** ПРИВЕДЕННЫЙ ТЕКСТ **
Утонченная отрава - это роковой удел нашей интеллигенции. Ей не дано
ощутить цветение и аромата жизни, которыми наслаждаются люди цельного духа.
Так паук извлекает яд из цветка, дающего пчеле нектар".
Отец Павел Флоренский в книге "Столп и утверждение истины"
противопоставляет православное жизнепонимание "брезгливому интеллигентскому
мирочувствию или, скорее, интеллигентскому миробесчувствию". Масонство
преследует цель превратить людей в духовных роботов. Добиться этого оно
может только создав тип человека духовно оторванного от мира
сверхъестественного и мира естественного, вполне удовлетворяющего
пребывание в искусственном мире созданном человеческим разумом.
Внушая неверие в мир сверхъестественный, масоны, и их духовные
помощники, выдают себя за поклонников мира естественного. Но это только
очередная ложь. Человек, находящийся во власти иллюзий, созданных в
масонских идейных лабораториях, не любит ни сверхъестественный, ни
естественный мир, а любит неестественный, искусственный мир, созданный
разумом.
Таково жестокое наказание гордыни всех, поставивших человеческий
разум выше Бога. Отказавшись от сверхъестественного, они лишаются
возможности быть и органической частью естественного мира, обрекаются на
веру в неестественное, и на прозябание в неестественном мире, созданном
религиозными, политическими и социальными фантастами.
Характеризуя духовный облик русского интеллигента, О. П. Флоренский
пишет: "Рассудочник интеллигент на словах "любит" весь мир и все считает
"естественным", но на деле он ненавидит весь мир в его конкретной жизни и
хотел бы уничтожить его, - с тем, чтобы вместо мира поставить понятие
своего рассудка, т.е., в сущности, свое самоутверждающееся Я; и гнушается
он всем "естественным", ибо естественное - живое и потому конкретно и
невместимо в понятия, а интеллигент хочет всюду видеть лишь искусственное,
лишь формулы и понятия, а не жизнь, и притом свои. Восемнадцатый век,
бывший веком интеллигентщины по преимуществу и не без основания называемый
"веком просвещения", конечно, "просвещения" интеллигентского, сознательно
ставил себе целью: "Все искусственное, ничего естественного".
"Искусственная природа в виде подстриженных садов, искусственный язык,
искусственные нравы, искусственная революционная государственность,
искусственная религия. Точку на этом устремлении к искусственности и
механичности поставил величайший представитель интеллигентщины - Кант, в
котором, начиная от привычек жизни и кончая высшими принципами философии,
не было -да и не должно было быть по его же замыслу - ничего естественного.

** ПРЕДСТАВЛЕННЫЕ СВЕДЕНИЯ **
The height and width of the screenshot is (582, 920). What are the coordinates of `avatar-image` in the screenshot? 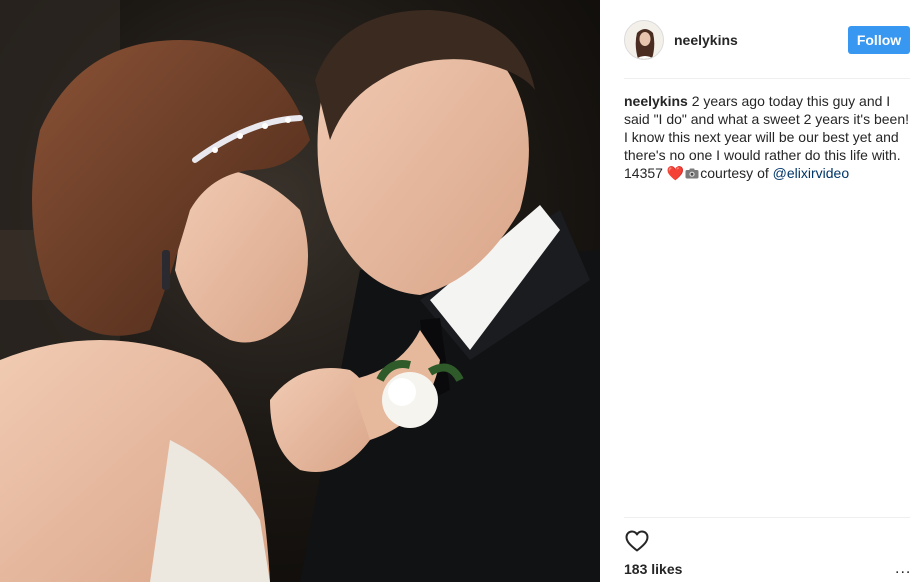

** РАБОЧЕЕ ЗАДАНИЕ **
Какая книга Павла Флоренского названа в приведенном тексте?

** РЕЗУЛЬТАТ УПРАЖНЕНИЯ **
«Столп и утверждение истины».